__Exercise details__
Starting at the first line of the listing below, repeat each line exactly until you have repeated the one containing "This screenshot has width=1024, height=473."; skip the pictures.

__Input data__

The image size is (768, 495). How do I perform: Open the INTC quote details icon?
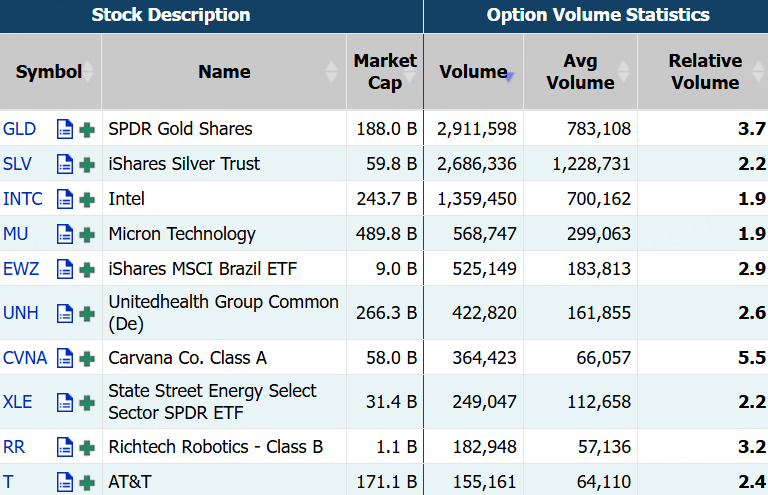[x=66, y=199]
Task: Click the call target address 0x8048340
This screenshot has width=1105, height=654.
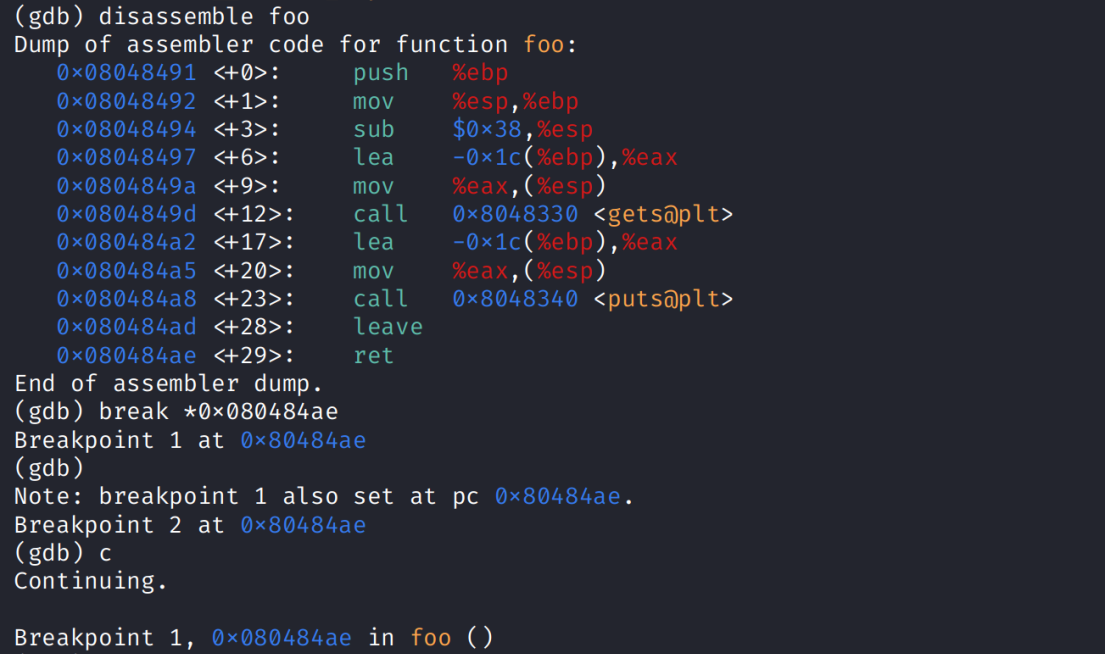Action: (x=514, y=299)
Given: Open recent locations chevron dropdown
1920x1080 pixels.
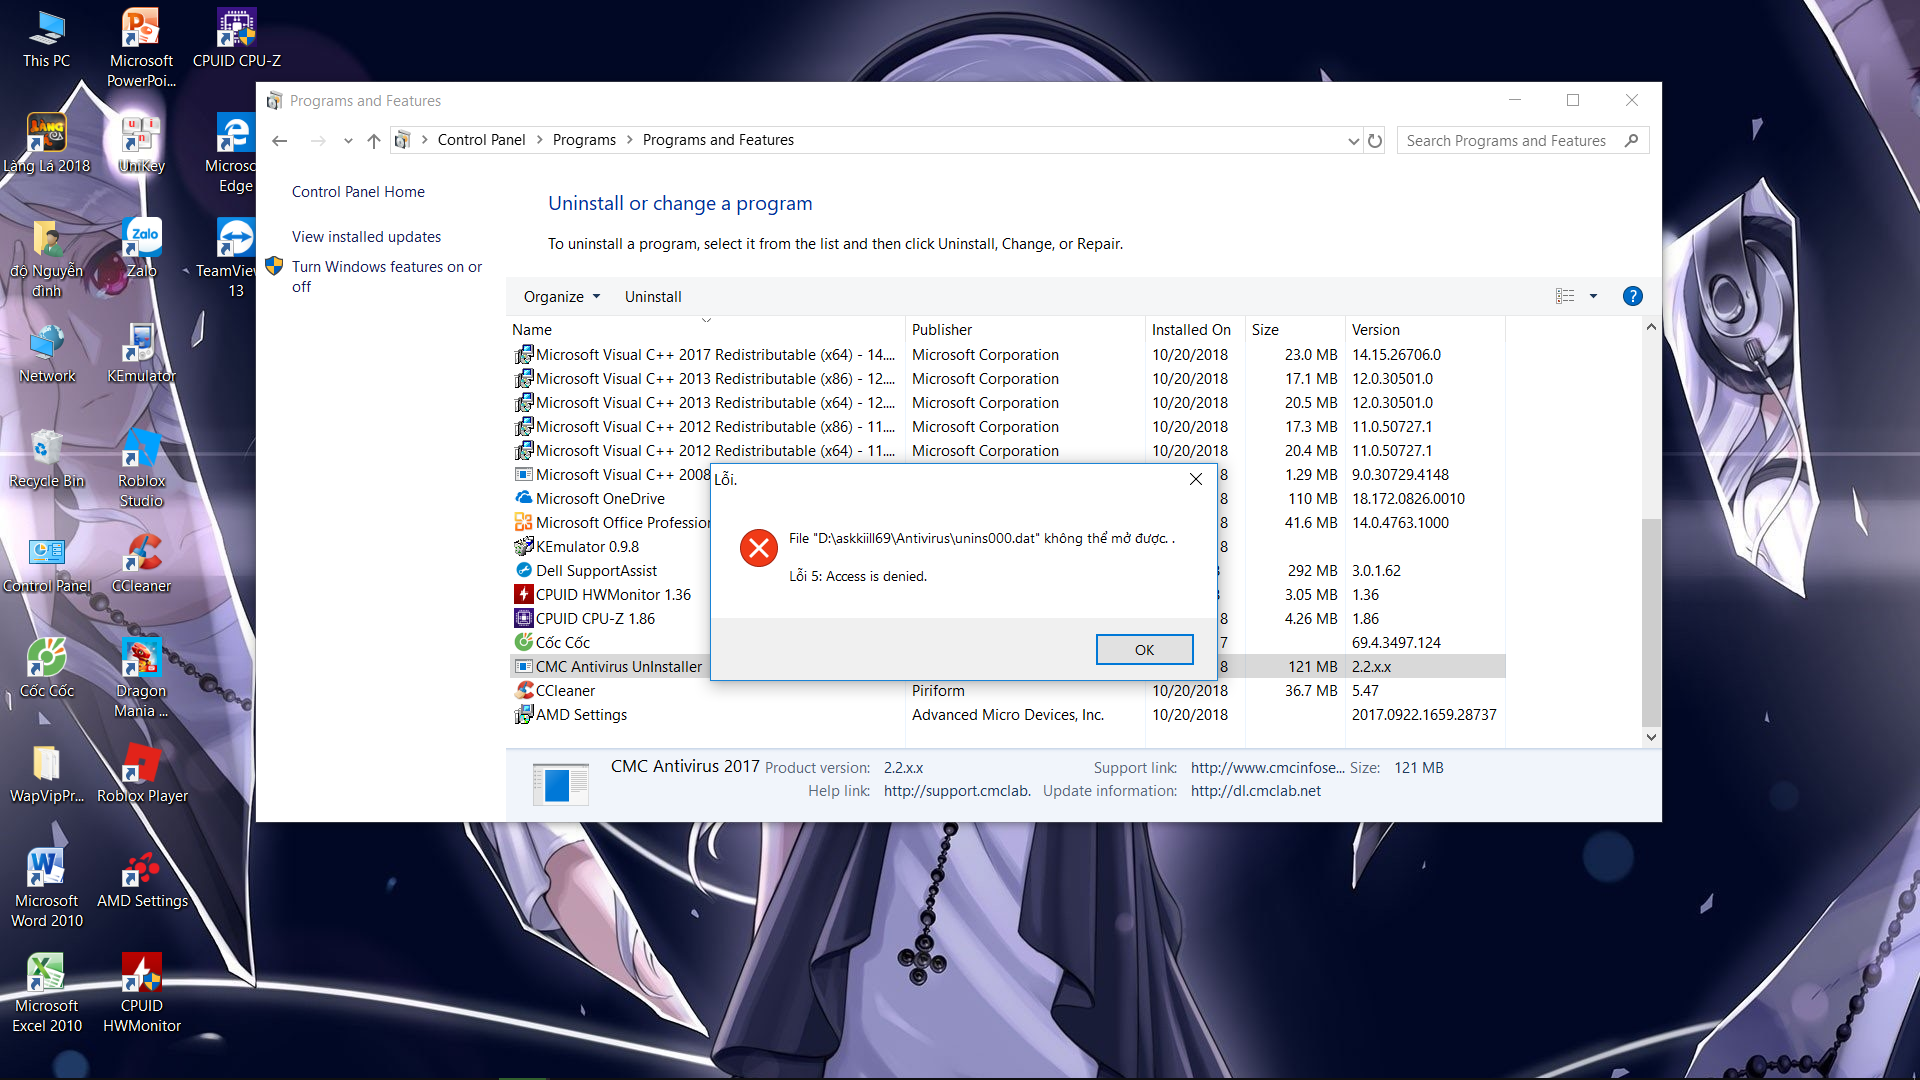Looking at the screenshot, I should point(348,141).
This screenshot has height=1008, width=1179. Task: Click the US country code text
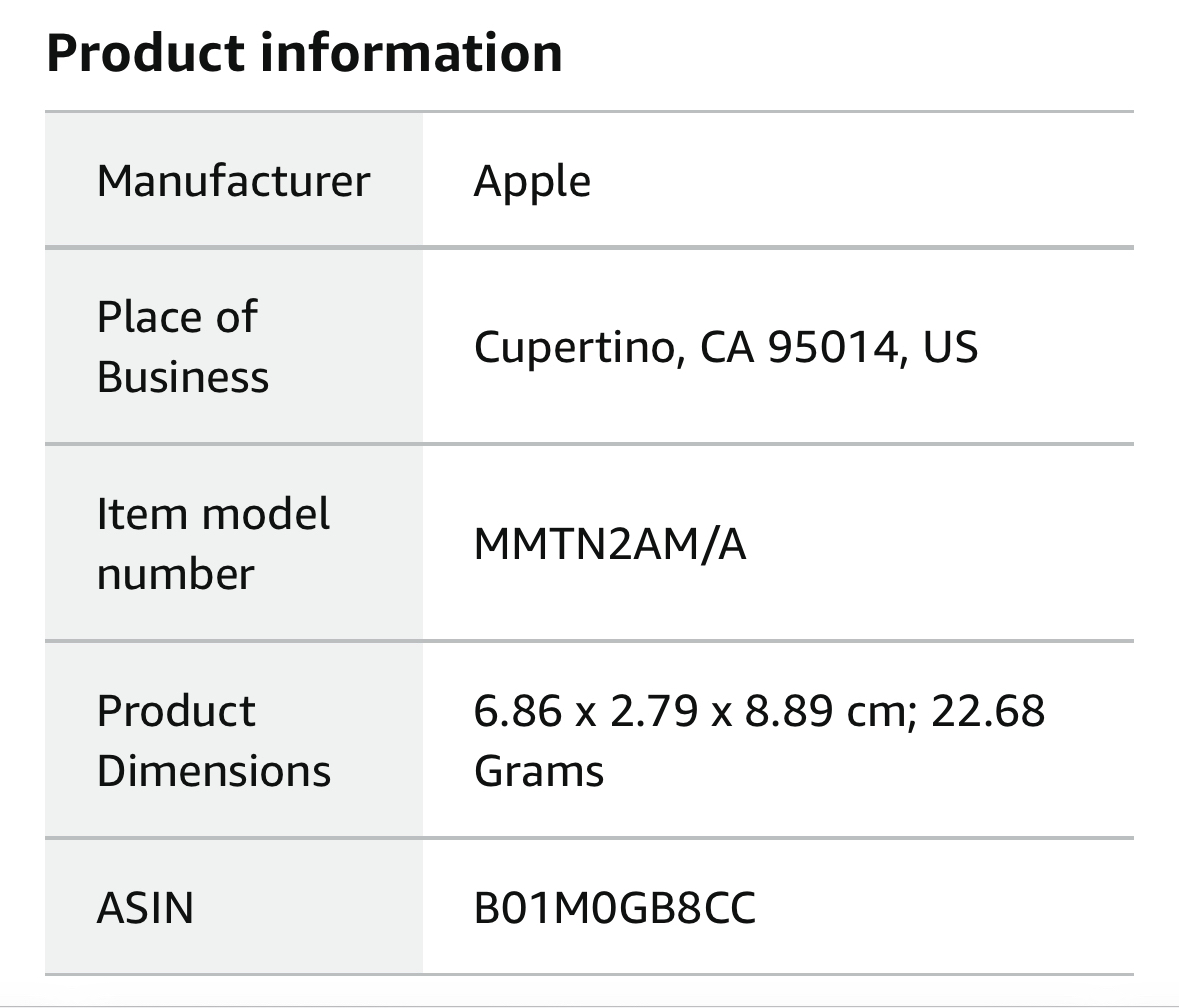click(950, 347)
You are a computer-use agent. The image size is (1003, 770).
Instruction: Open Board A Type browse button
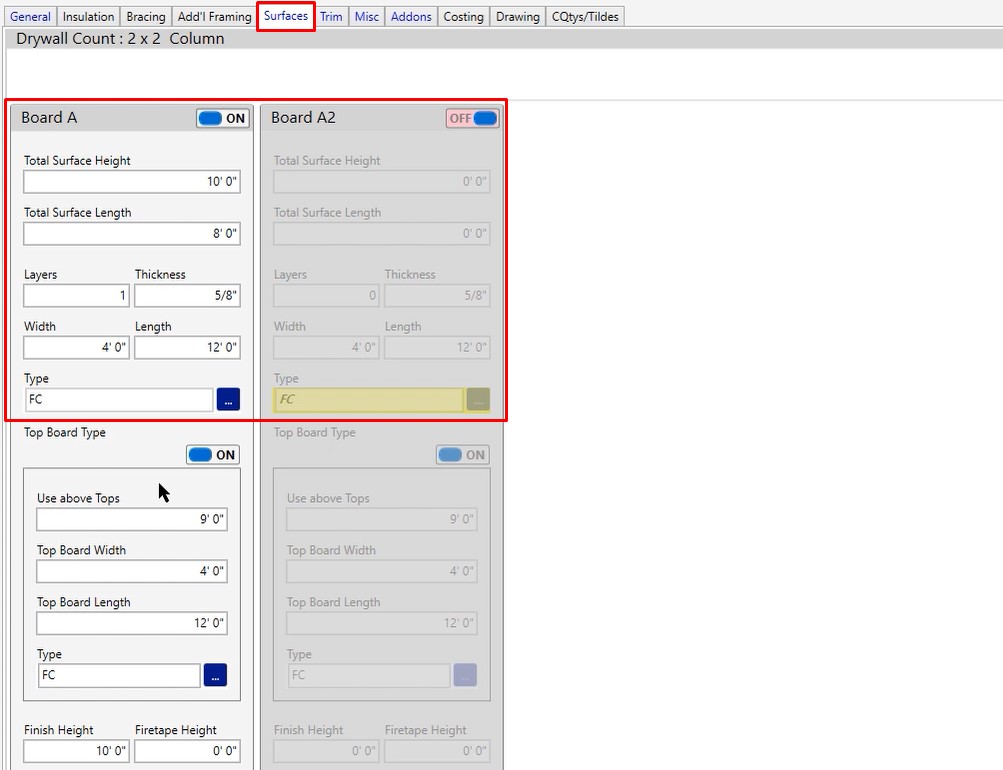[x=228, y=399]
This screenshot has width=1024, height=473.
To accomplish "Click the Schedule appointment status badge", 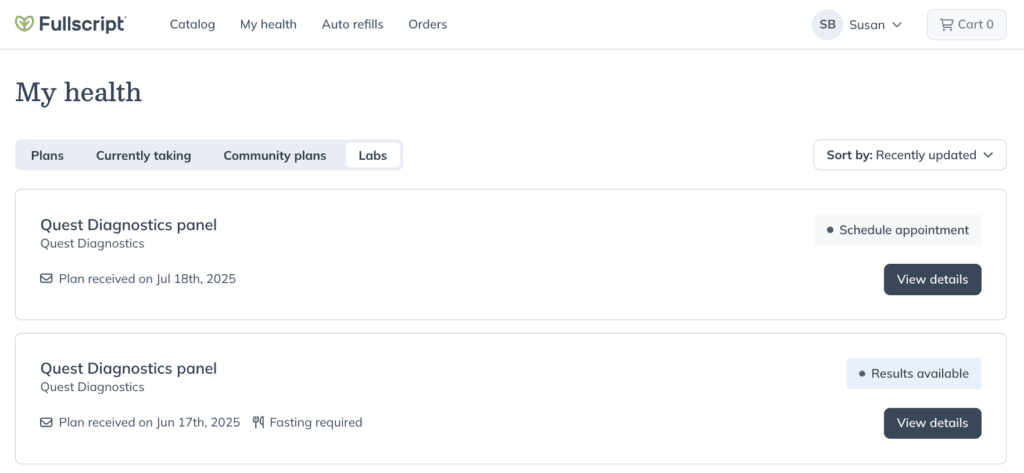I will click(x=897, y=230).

__Result for this task__
The image size is (768, 495). How do I perform: Open the INTC quote details icon?
[x=66, y=199]
Task: Click the call target address 0x8048340
This screenshot has width=1105, height=654.
Action: (x=514, y=299)
Given: Open recent locations chevron dropdown
1920x1080 pixels.
Looking at the screenshot, I should point(348,141).
This screenshot has height=1008, width=1179. Task: Click the US country code text
click(950, 347)
You are a computer-use agent. The image size is (1003, 770).
Instruction: Open Board A Type browse button
[x=228, y=399]
This screenshot has width=1024, height=473.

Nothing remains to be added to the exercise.